• **SOURCE TEXT**:

Vendors must have some third-party attestations to confirm security controls are in place.  The vendor can say they are performing security, but a third party audit report validates that the vendor has the controls in place. Here are some types of control validation: ISO 27001 certification or SOC2 audit attestation.  If there are some regulatory requirements (i.e. GDPR, HIPAA, GLBA), these must be addressed in forms of an additional audit report focused on specific controls. In some cases, these controls are incorporated in ISO or SOC2 controls.  At a minimum, vendors must have an audit report that contains audit data showing more than six months of control data.  A SOC2 Type 2 report is an example of an acceptable report.

2. Technology

Choosing technology requires a deep understanding of the platform.  Just choosing a product simply to meet a compliance requirement doesn’t necessarily protect a platform.  It is important to consider the environment before choosing the tools to monitor and protect it.  An example is purchasing a traditional IDS that worked well in the data center but will not be effective in a public cloud platform like Amazon Web Services (AWS).  In AWS there is no way to get complete access to the low-level network traffic using traditional Intrusion Detection System (IDS) detection methods.  Instead, an AWS specific service that has access to the AWS control plane is more effective.  Only an AWS native platform will work be able to have visibility to anomalies across the infrastructure.

Infrastructure monitoring is a requirement for effective protection.  Monitoring must be in place that watches the network, systems, and logs.  All the data should be delivered to a protected centralized platform designed to correlate these actions and is tuned to alert on specific types of events.  A properly configured system will be tuned for normal behavior and anything outside normal behavior will alert the security team.

Using logical segregation is an effective way to ensure data isolation.  Data isolation protects data from being shared with another customer preventing accidental exposure.  To properly isolate customers, vendors can configure a separate environment for each customer where their data is stored.  In AWS, a VPC can be configured per customer.  Any connection to VPCs can be accomplished by either VPC peering, VPN, or a Direct Connect.  Having multiple options is ideal, because one type of connection may not meet some company’s security requirements.

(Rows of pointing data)
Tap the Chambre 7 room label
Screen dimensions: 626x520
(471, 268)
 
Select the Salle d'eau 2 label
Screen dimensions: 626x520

• **GOALS**:
A: Answer these questions from the vendor security text:
(i) At a minimum, how much control data must a vendor's audit report show?
(ii) In AWS, what can be configured per customer?
(iii) What three ways of connecting to VPCs does the text list?
B: Decide whether each statement agrees with the vendor security text. Answer yes or no and quote the words that decide it.
(i) A SOC2 Type 2 report is given as an acceptable audit report.
(ii) A traditional IDS from the data center is described as effective in AWS.
(iii) Monitoring data should be sent to a protected centralized platform.

• **FULL SOLUTIONS**:
A:
(i) More than six months of control data.
(ii) A VPC.
(iii) VPC peering, VPN, or a Direct Connect.

B:
(i) Yes: "A SOC2 Type 2 report is an example of an acceptable report."
(ii) No: "will not be effective in a public cloud platform like Amazon Web Services (AWS)."
(iii) Yes: "All the data should be delivered to a protected centralized platform"